Но выдвинулось мещанство с ростом ремесленной техники, и дело начало меняться, особенно по мере расширения области применения механизмов и точно предусматриваемых химических процессов. Закономерность, присущая звездам и идеям (в области математики и чистой логики или старой диалектики), оказывается постепенно строго присущей также и механическим и химическим явлениям, земли, когда они достаточно проанализированы. Это открытие поражало умы первых великих эмпириков. Божественный закон оказывался царящим неуклонно и в подлунном мире, не капризная изменчивая воля божества, но навсегда единый закон бога, всегда и всюду себе равного.
Для великого Леонардо да-Винчи необходимость и воля бога, — одно и то же, он пишет, настоящие молитвы «Первому Двигателю», повсюду открываемая им закономерность воспринимается им, как нечто святое и в то же время прекрасное. Сильнейшее эстетическое чувство научного и художественного характера утешает его в невыгодах личной и безобразиях общественной жизни.
«О сверхвеликолепие вещей, богом созданных, — восклицает он, — как восхвалить тебя, как выразить твое благородство? Какой гений, какой язык опишет твои процессы, о глаз! — окно человека, через которое душа наслаждается красотою мира и утешается этим в своем рабстве. А одною мукою было бы оно без этой красоты!»
Социальная жизнь оставалась мукой и загадкою, природа же сияла новой красотою. Небесное и земное мистически сливалось. И в то время, как мореплаватели и смелые купцы обнимали землю в своих путешествиях — они дали косвенный толчок великим открытиям Коперника и Кеплера, объявшим мир. Земля окончательно переселилась на небо, небо перестало быть чужим и наполнилось землеподобными телами, а у Бруно и человекоподобными существами. Величественный космизм Бруно открывал не только бесконечные горизонты в пространстве и времени, но в то же время и изначальное единство всей бесконечности вселенной.

------------------------

■ ЧТО НУЖНО СДЕЛАТЬ
Изложите в двух предложениях, что говорится в тексте о закономерности в природе. Строки дальше к тексту никакого отношения не имеют.

■ СОБРАННЫЕ МАТЕРИАЛЫ
------------------------

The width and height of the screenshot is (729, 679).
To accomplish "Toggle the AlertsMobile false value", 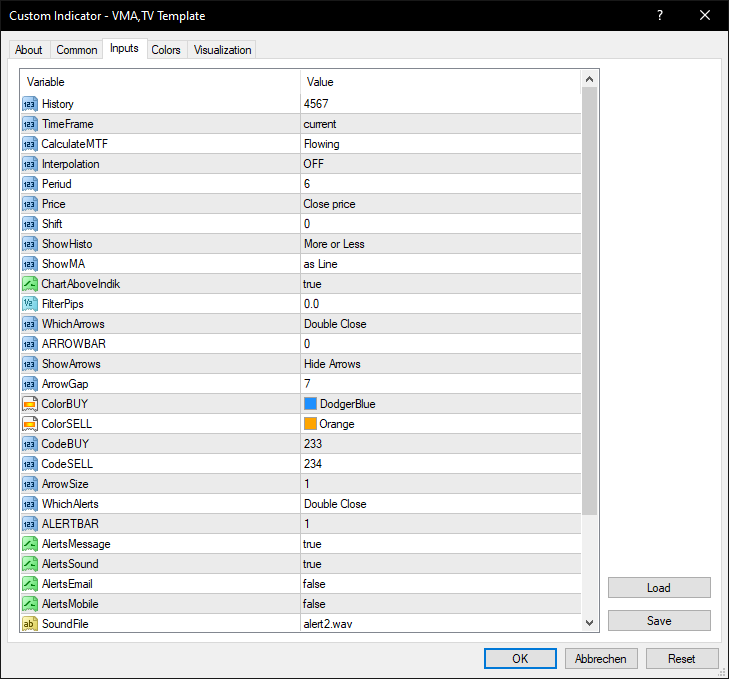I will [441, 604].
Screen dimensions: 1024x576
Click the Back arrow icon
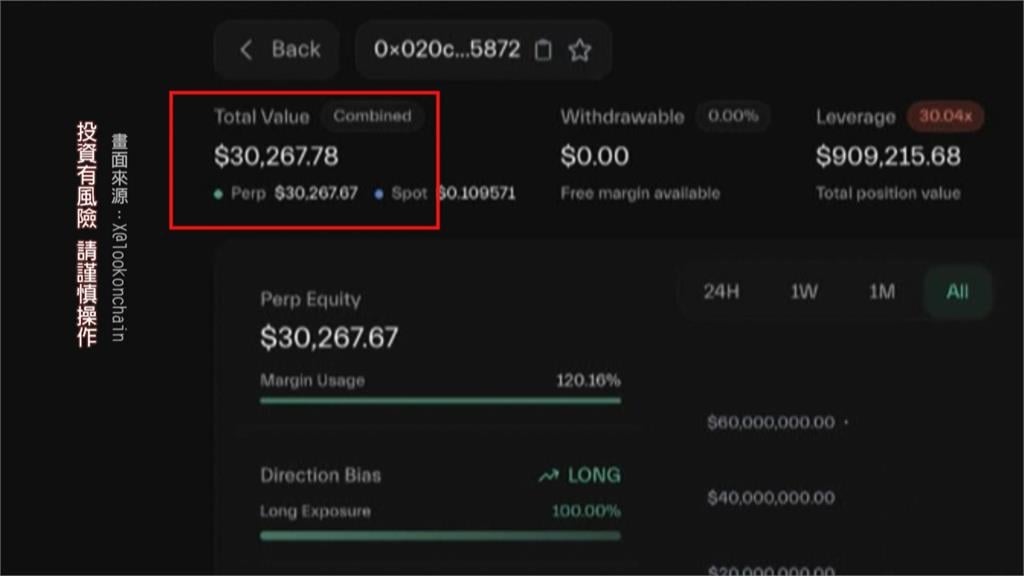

------------------------

■ ОТВЕТ НА ЗАДАНИЕ
С ростом мещанства и ремесленной техники выяснилось, что закономерность, присущая звездам и идеям, строго присуща и механическим и химическим явлениям земли, и это открытие поражало первых великих эмпириков. Для Леонардо да-Винчи необходимость и воля бога были одним и тем же, а открытия Коперника и Кеплера и космизм Бруно слили небесное и земное и открыли изначальное единство бесконечной вселенной.